Abortion on the ballet in November

Pennsylvania’s November election for governor is likely the biggest factor in determining whether abortion will continue to be accessible across the commonwealth.

Democratic candidate Josh Shapiro, who currently serves as attorney general, says he’ll veto any attempt to restrict it. Republican candidate Doug Mastriano, currently a state senator and a devout Christian, has abortion views that go beyond much of the GOP — he wants to completely ban the procedure without exceptions for rape, incest, or the life of a parent being at risk.

In recent years, Pennsylvania Gov. Tom Wolf has protected the right to abortion by blocking Republican-led efforts to restrict access.

David Cohen, a constitutional law professor at Drexel University’s Thomas R. Kline’s School of Law, told WHYY News that the GOP-controlled legislature’s proven willingness to restrict the procedure makes Mastriano and Shapiro’s ideological differences on abortion pivotal factors in the November election.

“If Roe remained in place, then the difference between Shapiro and Mastriano would be one of degree, because Mastriano as governor and our legislature could pass restrictions on abortion, but they couldn’t ban it,” Cohen said. “But now that Roe has been overturned, they can ban it.”

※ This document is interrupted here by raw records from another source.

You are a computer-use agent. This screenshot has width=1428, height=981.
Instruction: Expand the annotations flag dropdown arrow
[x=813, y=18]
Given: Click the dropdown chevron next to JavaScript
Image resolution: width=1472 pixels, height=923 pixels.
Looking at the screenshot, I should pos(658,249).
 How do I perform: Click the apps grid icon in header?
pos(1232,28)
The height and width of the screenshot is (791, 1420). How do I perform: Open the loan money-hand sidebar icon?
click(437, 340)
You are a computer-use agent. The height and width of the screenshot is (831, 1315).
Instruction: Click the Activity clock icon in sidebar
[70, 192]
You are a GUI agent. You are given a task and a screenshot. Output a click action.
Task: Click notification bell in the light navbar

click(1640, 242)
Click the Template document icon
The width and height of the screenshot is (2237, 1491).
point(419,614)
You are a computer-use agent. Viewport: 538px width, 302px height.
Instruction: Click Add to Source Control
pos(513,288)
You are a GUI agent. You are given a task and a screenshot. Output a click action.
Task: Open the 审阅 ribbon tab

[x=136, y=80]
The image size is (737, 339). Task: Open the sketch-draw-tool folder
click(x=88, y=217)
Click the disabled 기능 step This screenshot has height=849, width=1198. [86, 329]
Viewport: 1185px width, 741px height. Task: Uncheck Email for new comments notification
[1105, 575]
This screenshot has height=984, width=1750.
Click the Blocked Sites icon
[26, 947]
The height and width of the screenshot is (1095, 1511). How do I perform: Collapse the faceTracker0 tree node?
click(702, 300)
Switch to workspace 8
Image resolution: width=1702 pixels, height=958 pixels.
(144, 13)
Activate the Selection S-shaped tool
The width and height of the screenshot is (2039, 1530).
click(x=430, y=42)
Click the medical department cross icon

Cohen is also representing all Pennsylvania clinics providing abortions in a lawsuit against the state to overturn a ban on using Medicaid funding for abortion care.

Shapiro, in his capacity as attorney general, also acknowledged the likelihood of abortion-seekers traveling to Pennsylvania from states that restrict the procedure.

“I can promise you that if patients travel from those states into Pennsylvania — I will fight to protect them and their doctors from extreme politicians attempting to illegally interfere,” he said in a statement on Friday. “To the doctors and patients in Pennsylvania who are worried about how this decision will impact them, know that the full force of my office is dedicated to protecting legal access to abortion in our Commonwealth.”

Unequal access

Other experts say the Supreme Court decision could be especially harmful for Black and brown abortion seekers, who already face more social and economic barriers to care than white patients.

“We know that bans like these, and what we are going to see in this country, is going to disproportionately harm Black, Latinx, indigenous, and other people of color, because of this country’s legacy of racism and discrimination,” said Signe Espinoza, executive director of Planned Parenthood PA Advocates.

Black mothers in Philadelphia are four times more likely than white mothers to die of pregnancy-related causes, raising concerns that limiting abortion access could exacerbate that trend.

Philadelphia Mayor Jim Kenney issued a statement of support Friday and shared the city’s action guide for protecting abortion services.

“If you are sad, scared, or angry, I want you to know that you are not alone and this fight isn’t over,” Kenney said. “We are determined to do everything in our power to protect this right and support anyone affected by the Supreme Court’s decision.”